AS : C'était un défi pour tous les musiciens de jouer avec Trane. Parce qu'il était incroyablement discipliné. Sa musique n'est pas née de nulle part. Son inspiration avait une histoire. Il s'est entraîné de manière incroyablement intensive. Il s'est vraiment battu pour libérer son son, il l'a arraché à sa vie. Il avait un énorme respect pour des gens comme Ornette Coleman et Albert Ayler. Il appréciait la liberté qu'offrait leur musique. Et chez Albert en particulier, il y avait toujours une énorme spiritualité dans la musique. Cela a beaucoup impressionné John et lui a certainement donné l'idée qu'il était possible pour lui de créer une musique qui le représente vraiment en tant qu'homme et musicien, dans sa quête d'humanité et de liberté. En tant que musicien encore relativement jeune, il était donc très important pour lui de voir par quels moyens d'autres élargissaient leur son pour s'exprimer dans leur musique.

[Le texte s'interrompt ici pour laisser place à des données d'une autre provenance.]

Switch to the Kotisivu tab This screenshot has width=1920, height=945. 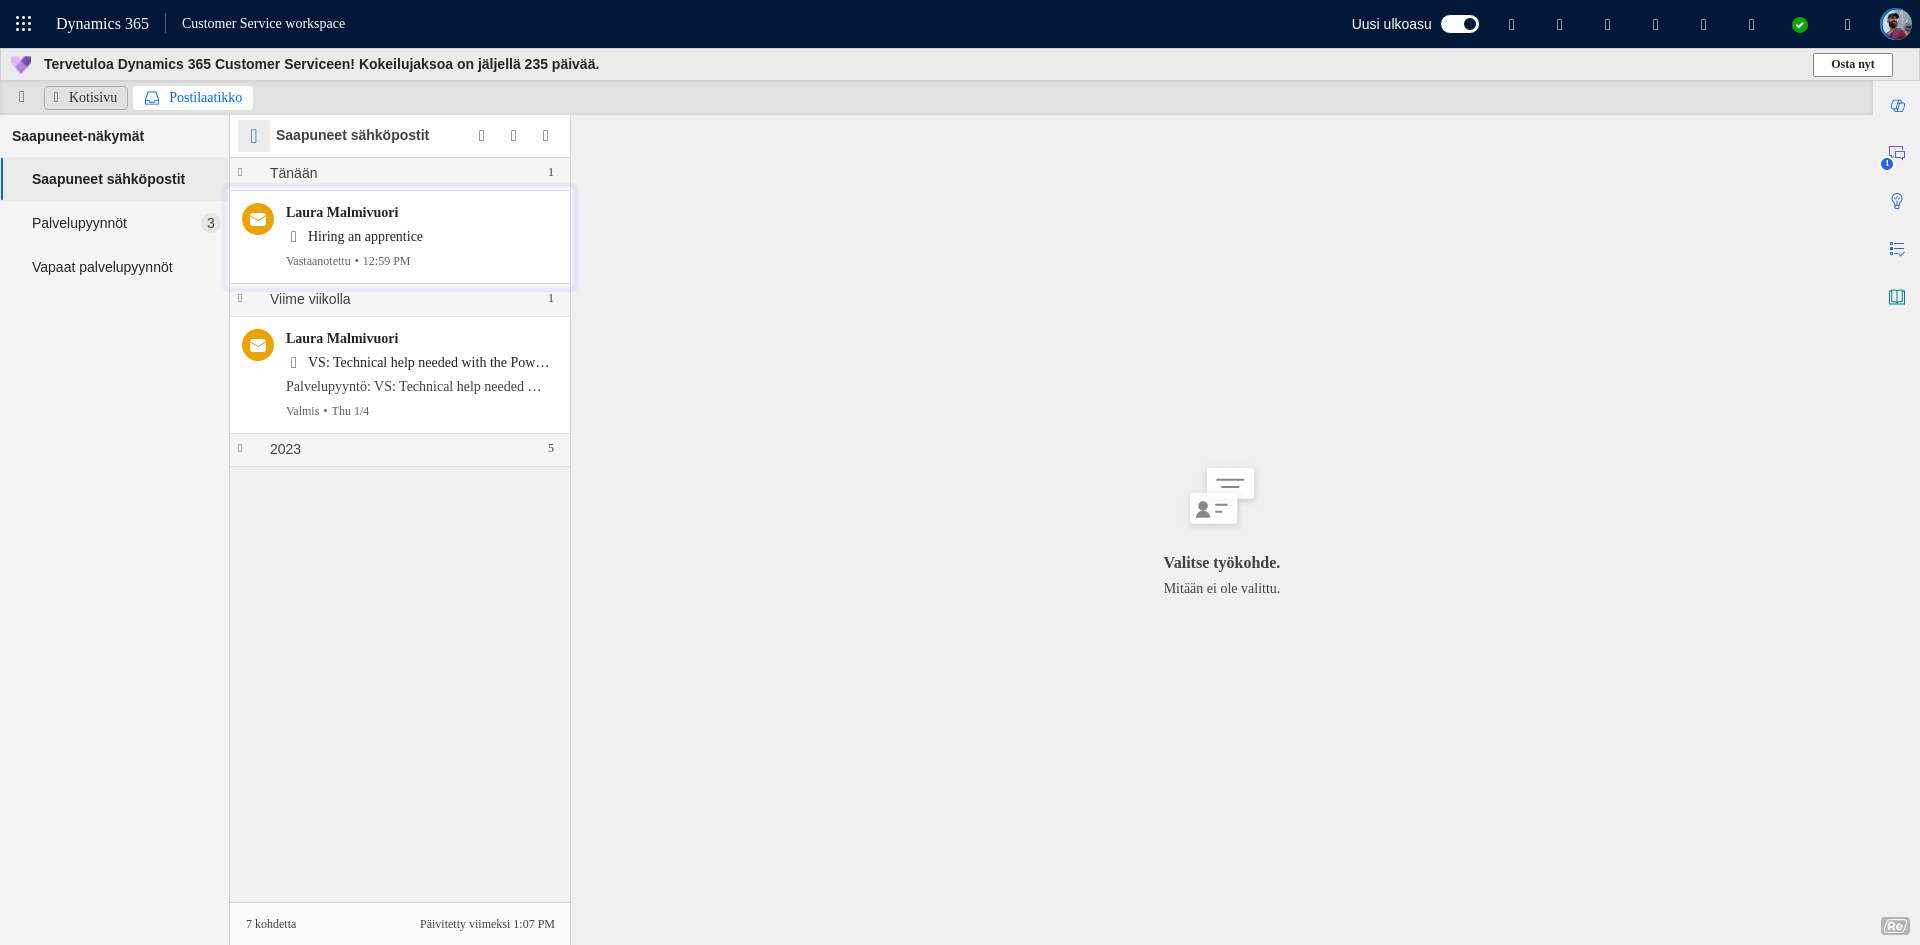click(x=86, y=98)

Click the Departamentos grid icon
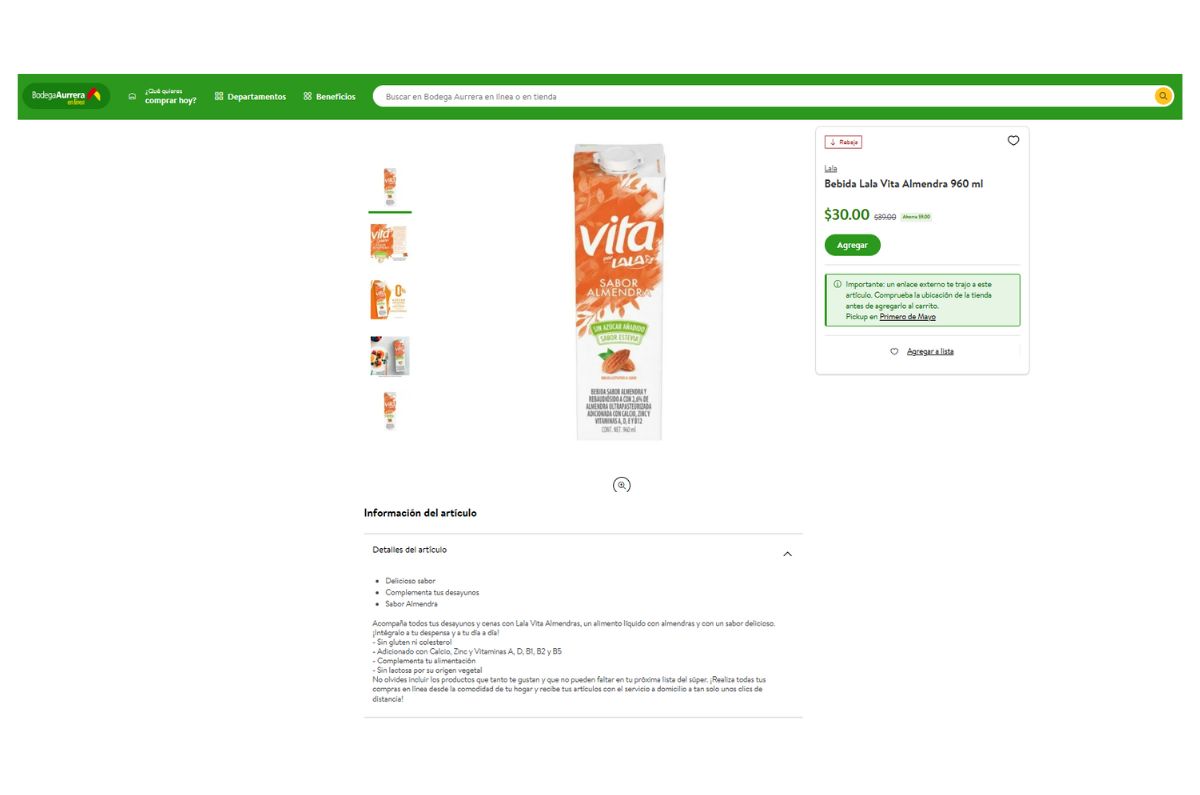tap(219, 97)
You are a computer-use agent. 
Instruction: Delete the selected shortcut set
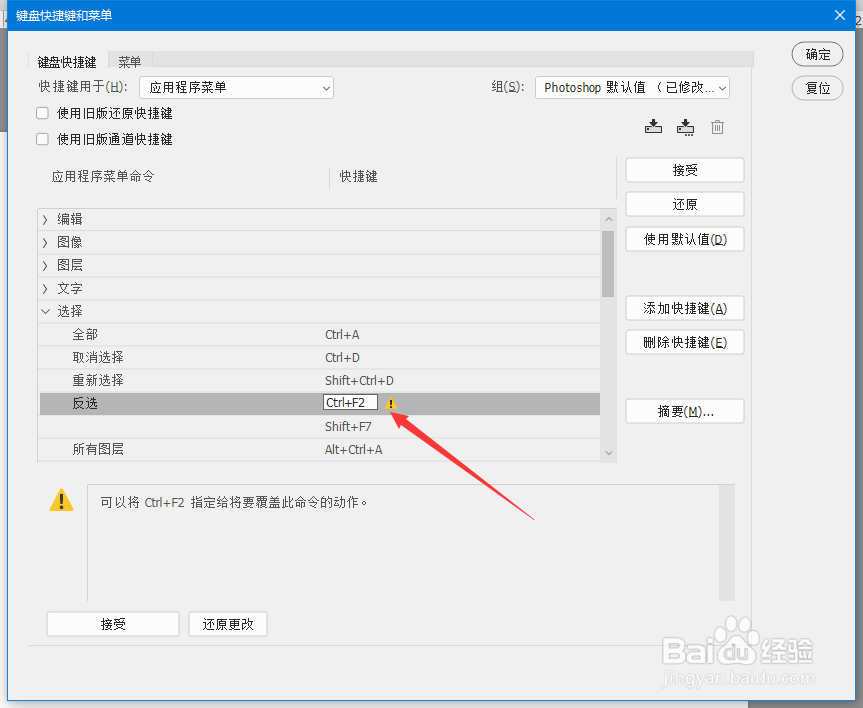pos(716,126)
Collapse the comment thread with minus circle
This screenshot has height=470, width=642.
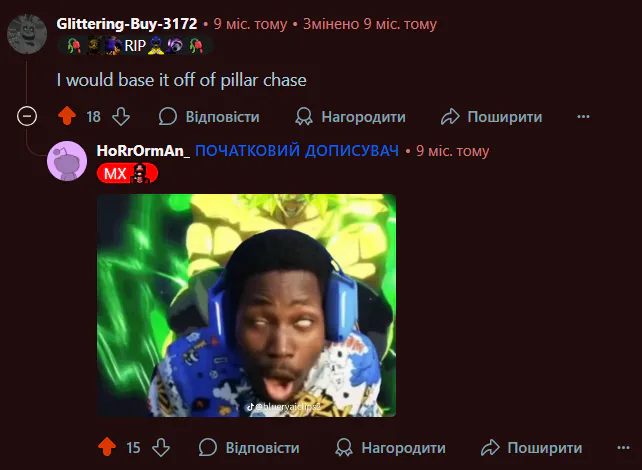[27, 116]
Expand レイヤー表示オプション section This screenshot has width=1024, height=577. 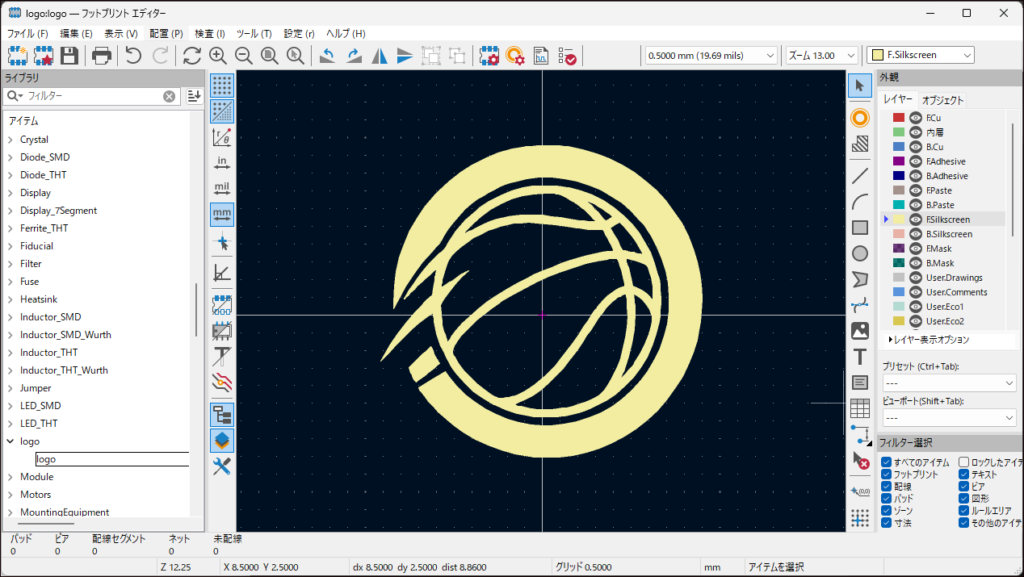pos(891,340)
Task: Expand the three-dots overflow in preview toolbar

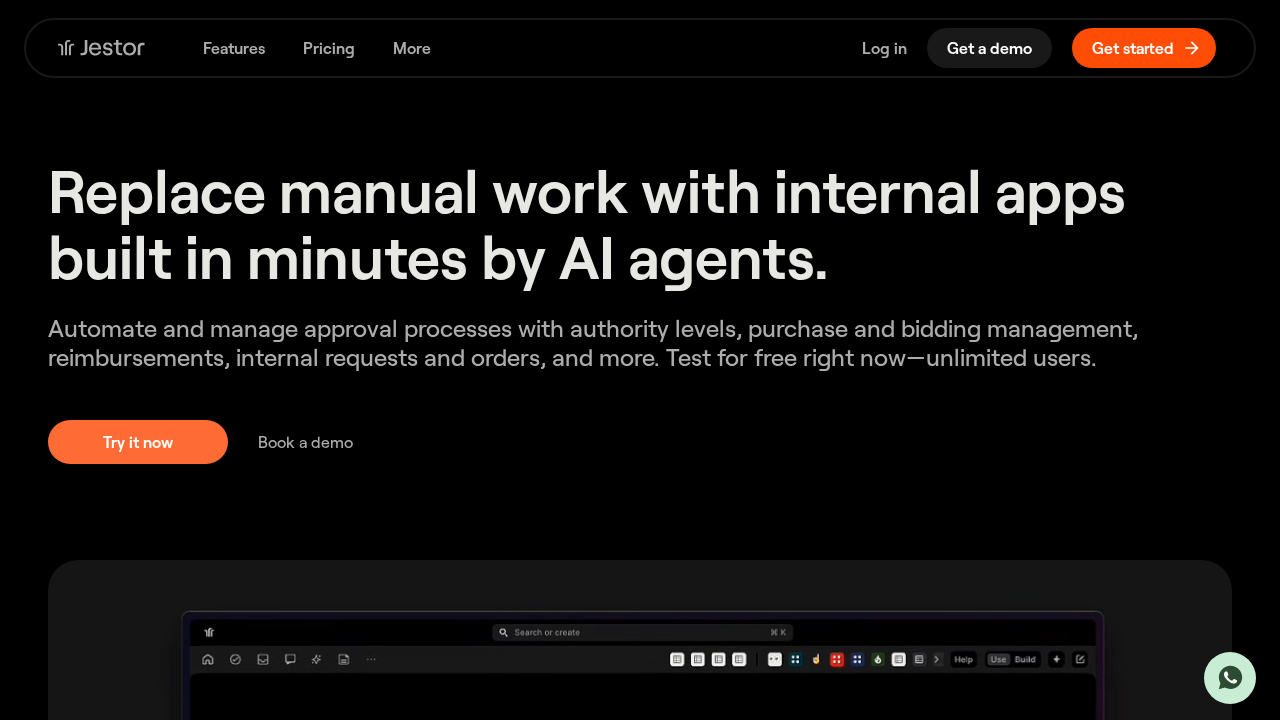Action: [x=372, y=660]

Coltrane vous a quasiment fait signer votre premier contrat de disque chez Impulse. Le premier Four For Trane" a tout de suite eu beaucoup de succès.

AS : Saviez-vous qu'avant que John ne me recommande à Bob Thiele [producteur de musique et directeur d'Impulse], j'avais déjà joué pour lui ? Malheureusement, il s'est avéré que Thiele n'aimait pas beaucoup ma musique ! Elle était trop libre pour lui. Lorsque John m'a soutenu, Thiele m'a demandé si je ne pouvais pas commencer par enregistrer un album de compositions de Coltrane pour lui. Je pense qu'il a été très surpris que j'accepte. Car à l'époque, chacun voulait enregistrer exclusivement son propre matériel. Les reprises n'étaient pas très populaires parmi les musiciens de l'époque. Mais je venais d'arranger quelques morceaux de John pour mon groupe. Cela convenait donc parfaitement. Et puis, dès le début des enregistrements de Coltrane, Thiele a changé d'avis sur ma musique. Tout à coup, il a trouvé tout génial, il était complètement enthousiaste. Il a alors appelé Trane chez lui à Long Island, directement depuis le studio du New Jersey, et lui a dit avec enthousiasme que les enregistrements étaient grandioses et qu'il devait absolument les écouter. Il faisait déjà nuit et John, qui a été toute sa vie un homme très généreux et serviable, s'est immédiatement mis en route et est venu au studio. Il s'est tellement dépêché qu'il n'a même pas mis de chaussettes. Le producteur a alors eu l'idée d'appeler les enregistrements "Four For Trane", parce que parmi les cinq chansons, quatre étaient de John. La cinquième est de moi. Thiele ne l'aimait d'ailleurs pas beaucoup. Mais John, qui était arrivé entre-temps, a dit qu'il aimait beaucoup ce morceau et cela a suffi pour qu'il figure finalement sur le disque ! Nous avons ensuite fait la photo de la pochette, où l'on voit John et moi. Et si vous vous êtes toujours demandé pourquoi Trane porte des chaussures mais pas de chaussettes, vous le savez maintenant.